**ABOUT THIS EXERCISE**
Look below for the line containing "Where should I". Write out that line and the rest through the last one, exactly as they appear, but without pictures.

**STORED DATA**
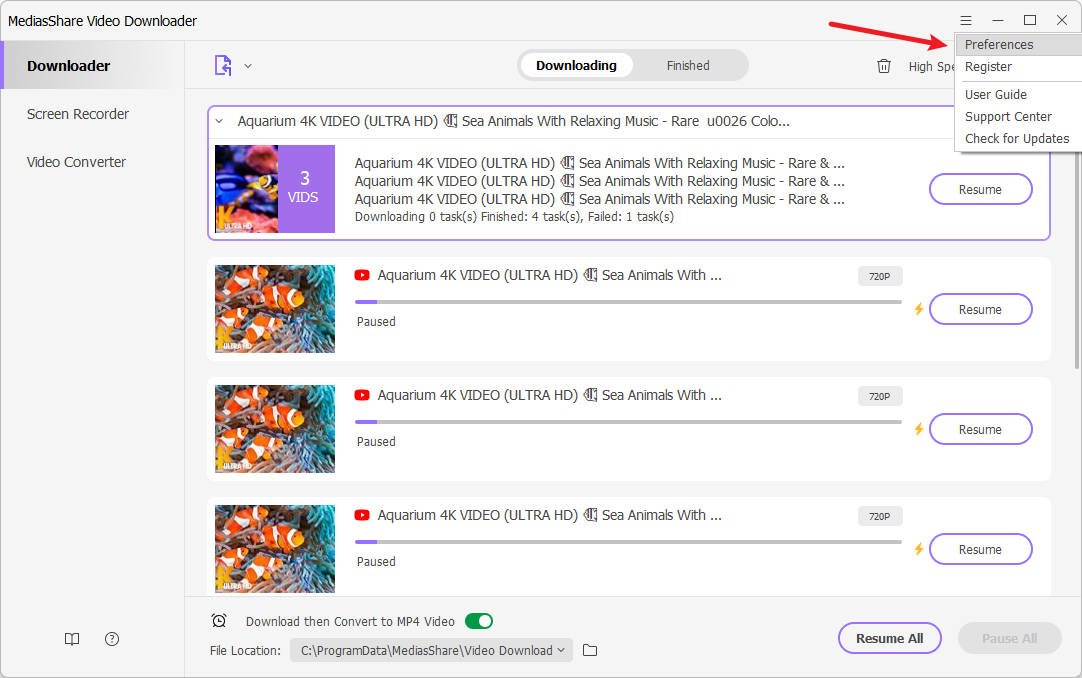
Task: Click the help question mark icon
Action: (112, 639)
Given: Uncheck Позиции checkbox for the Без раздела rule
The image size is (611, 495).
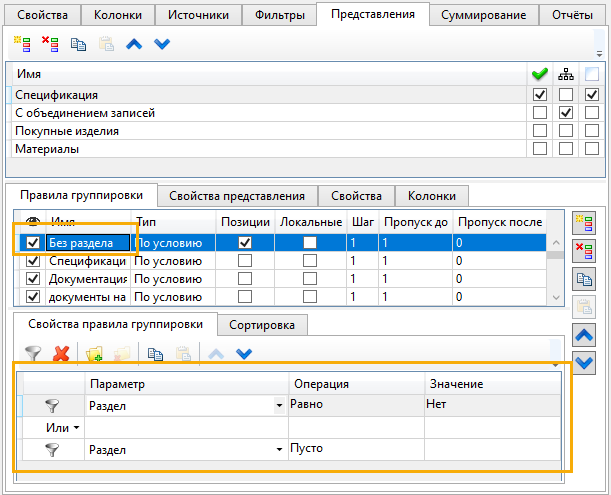Looking at the screenshot, I should (x=245, y=243).
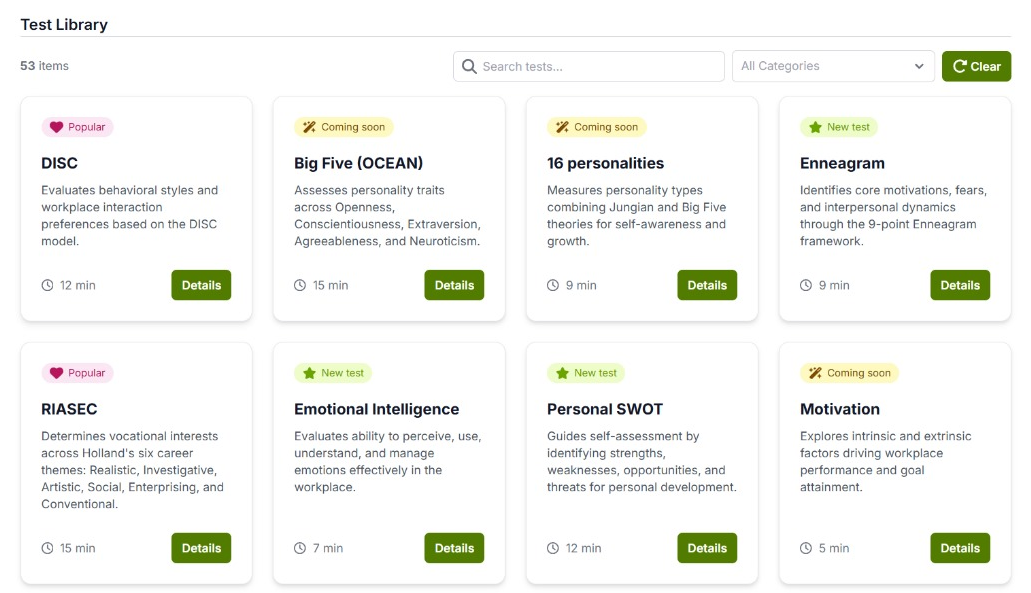Screen dimensions: 1031x593
Task: Click the chevron arrow of category filter
Action: [919, 67]
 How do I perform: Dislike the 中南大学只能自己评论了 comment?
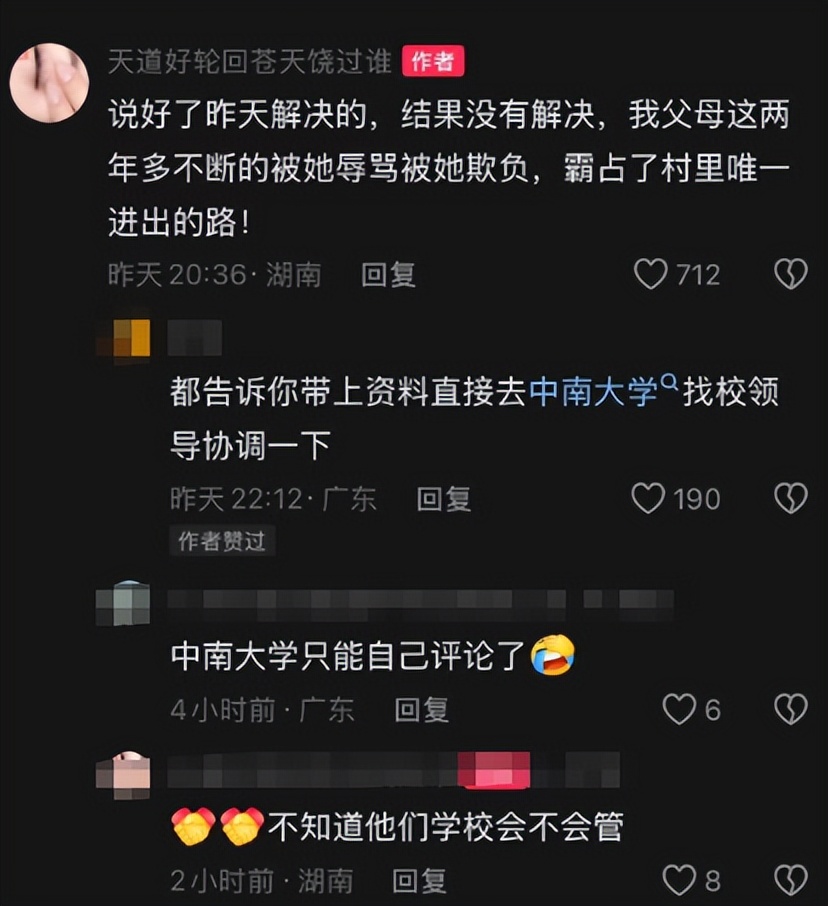coord(790,709)
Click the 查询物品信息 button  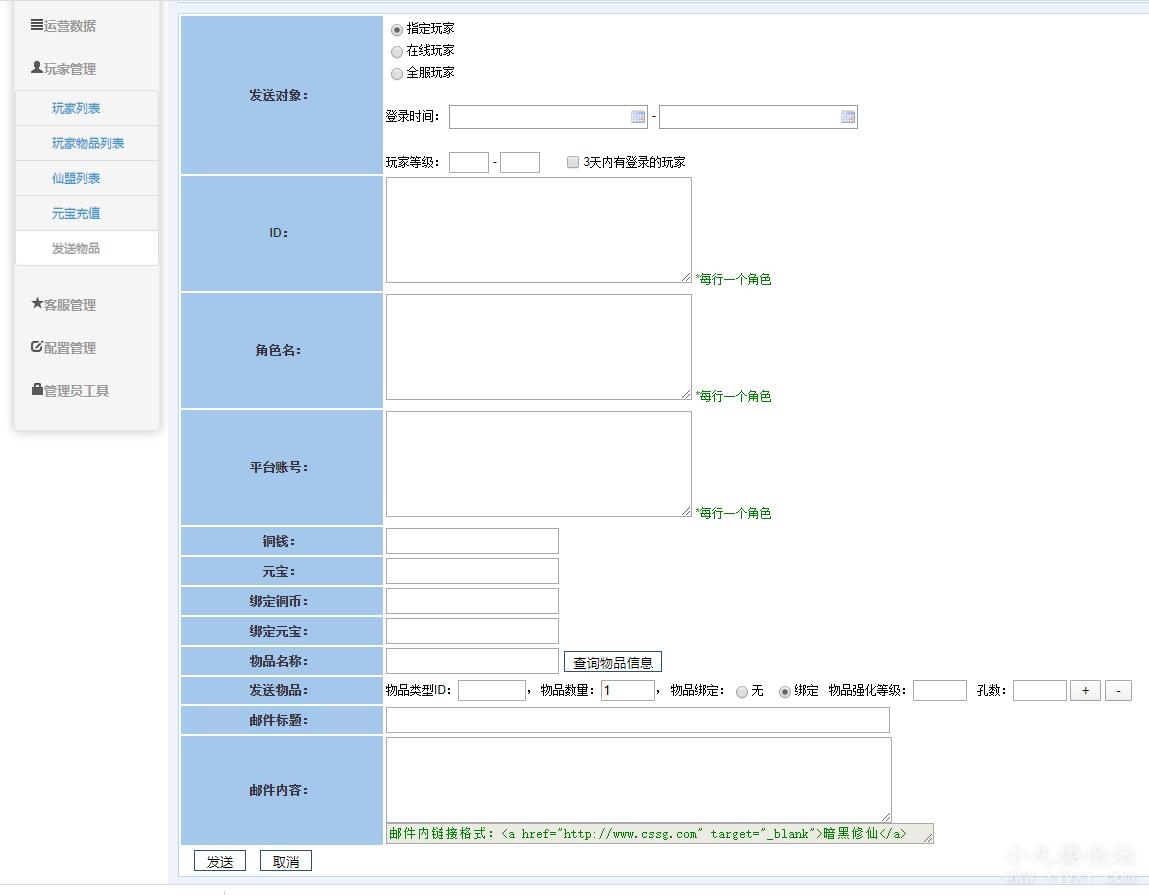612,662
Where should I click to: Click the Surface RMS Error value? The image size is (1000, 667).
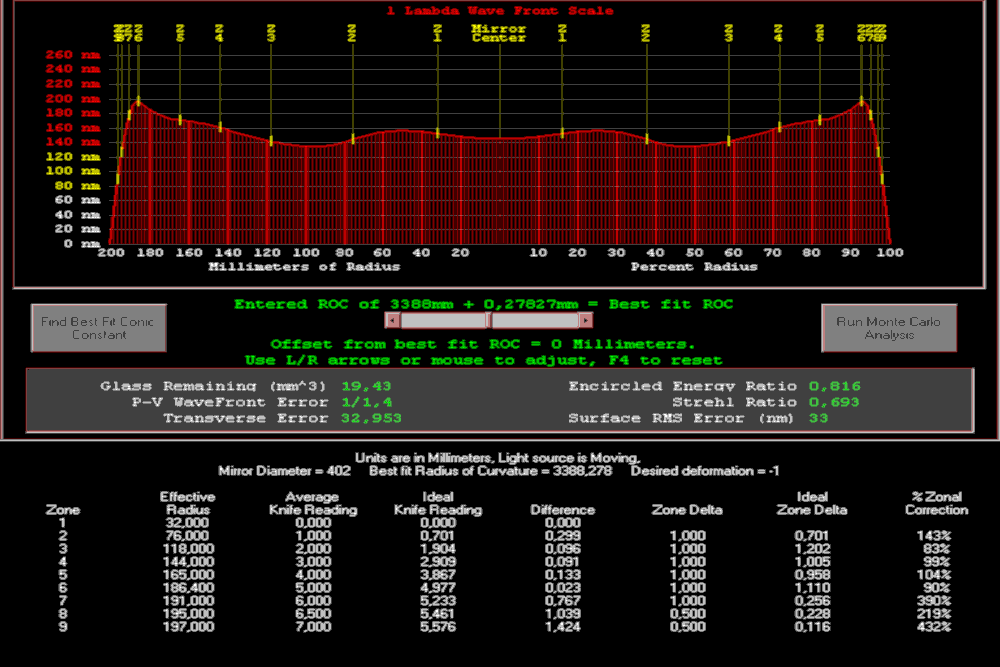tap(817, 418)
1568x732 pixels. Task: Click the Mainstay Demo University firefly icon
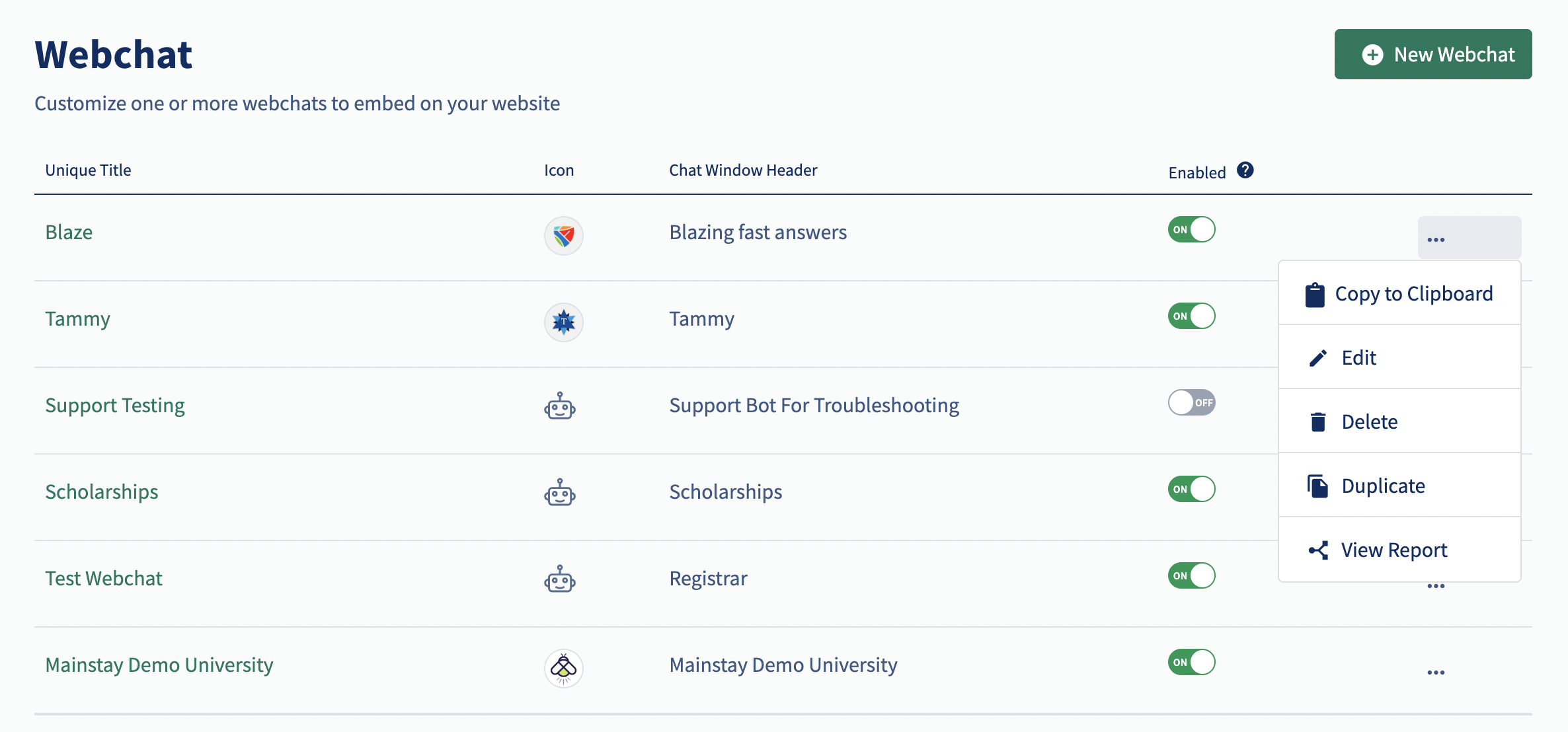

**WRITTEN REPLY**
Where should I click to: Click the Surface RMS Error value? The image size is (1000, 667).
tap(817, 418)
1568x732 pixels. Task: Click the Mainstay Demo University firefly icon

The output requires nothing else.